La Haute Cour constitutionnelle (HCC) de Madagascar est sortie de sa réserve ce mardi pour réagir aux récentes déclarations de la ministre de la Justice, Fanirisoa Ernaivo, concernant des poursuites envisagées contre quatre de ses membres. Dans un communiqué lu par son secrétaire général, Firiana Ranesa Rakotonjanahary, l’institution estime que ces déclarations constituent « une entorse grave à l’indépendance de la Haute Cour constitutionnelle et à la séparation des pouvoirs ».

La HCC reproche à la ministre sa position au sujet de quatre hauts conseillers constitutionnels visés par des poursuites pour leur prise de position dans le cadre de l’examen d’une requête soumise par un député. L’institution qualifie cette démarche d’« attitude désinvolte » et d’« affront à la Constitution ».

Le secrétaire général a rappelé que les délibérations de la Haute Cour constitutionnelle sont couvertes par le secret. « Personne, aucune autorité ou entité, n’est censé connaître le déroulement des débats ni la position ou les arguments de chaque membre », a-t-il souligné.
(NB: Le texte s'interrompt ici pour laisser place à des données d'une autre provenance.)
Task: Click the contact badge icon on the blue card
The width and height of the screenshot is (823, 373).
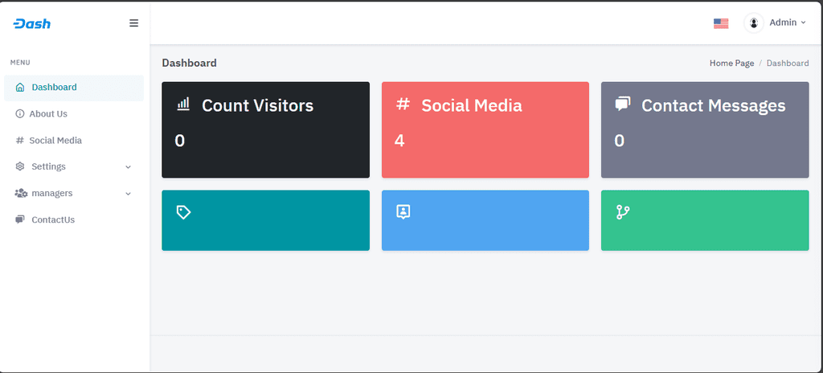Action: pos(403,212)
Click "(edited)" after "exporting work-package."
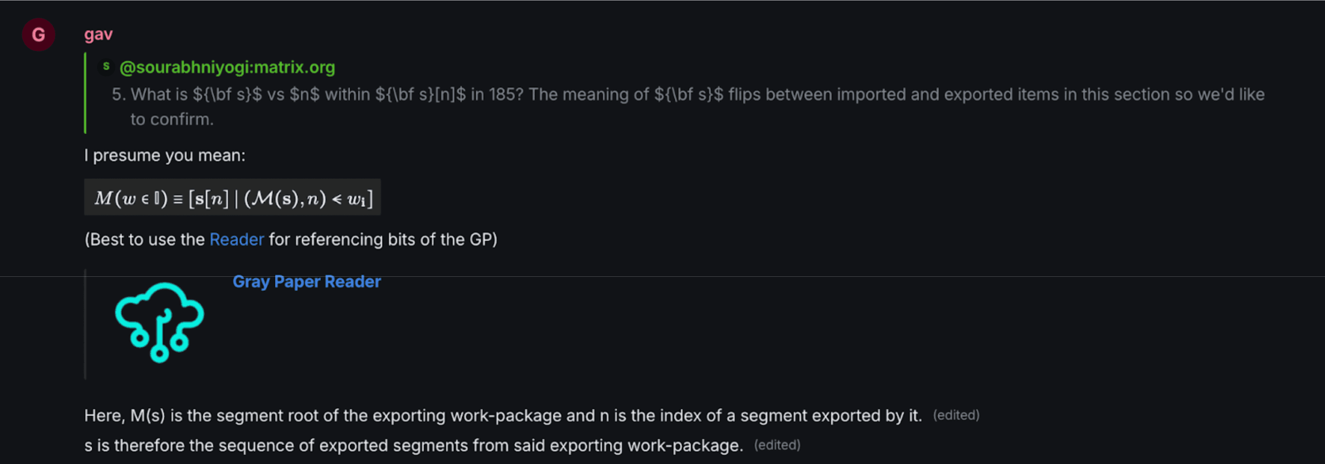This screenshot has height=464, width=1325. click(x=777, y=445)
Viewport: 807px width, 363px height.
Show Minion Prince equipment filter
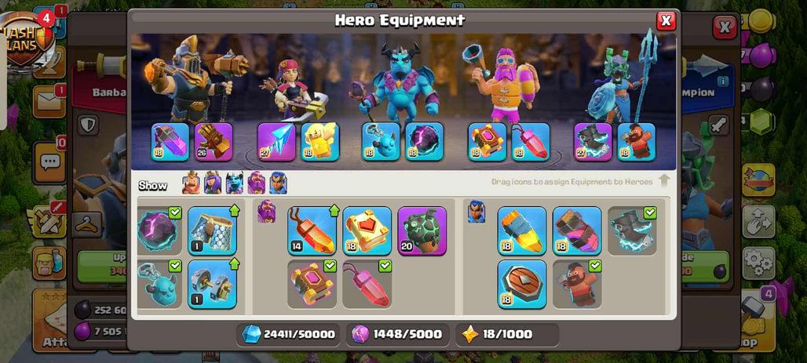click(234, 183)
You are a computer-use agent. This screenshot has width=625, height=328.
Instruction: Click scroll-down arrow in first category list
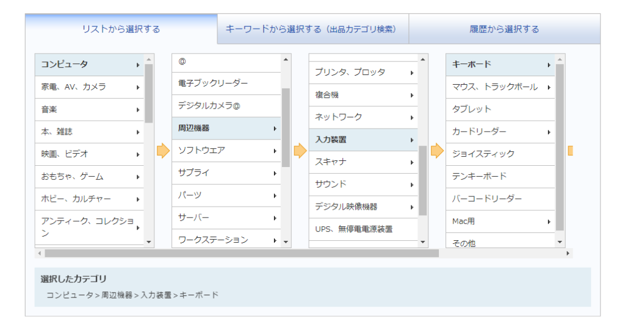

Il a précisé que les membres de la HCC, en leur qualité de juges du siège, se réunissent en audience privée avant de rendre une décision, un arrêt ou un avis.

Selon la HCC, ce principe du secret des délibérations bénéficie d’une protection constitutionnelle. À ce titre, il interdit toute poursuite ou forme de harcèlement judiciaire fondée sur les opinions ou positions exprimées par les juges au cours des débats précédant une décision.

Firiana Ranesa Rakotonjanahary a toutefois indiqué que des poursuites peuvent être engagées à l’encontre des membres de la Haute Cour en cas de délits ou de crimes commis en dehors de l’exercice de leurs fonctions. En revanche, aucune action judiciaire ne saurait être intentée en raison des opinions exprimées lors des délibérations, quelle que soit la nature de l’affaire examinée par l’institution.

Cette réaction intervient au lendemain des déclarations de la ministre de la Justice. Lundi, en marge du lancement des célébrations de l’Indépendance, Fanirisoa Ernaivo avait annoncé son intention de signer un ordre de poursuite contre quatre hauts conseillers constitutionnels soupçonnés d’« abus de pouvoir » et de « déstabilisation ». Elle leur reproche notamment d’avoir jugé recevable une requête déposée par un seul député devant la HCC, alors que, selon elle, la Constitution exige une saisine par les deux tiers des députés.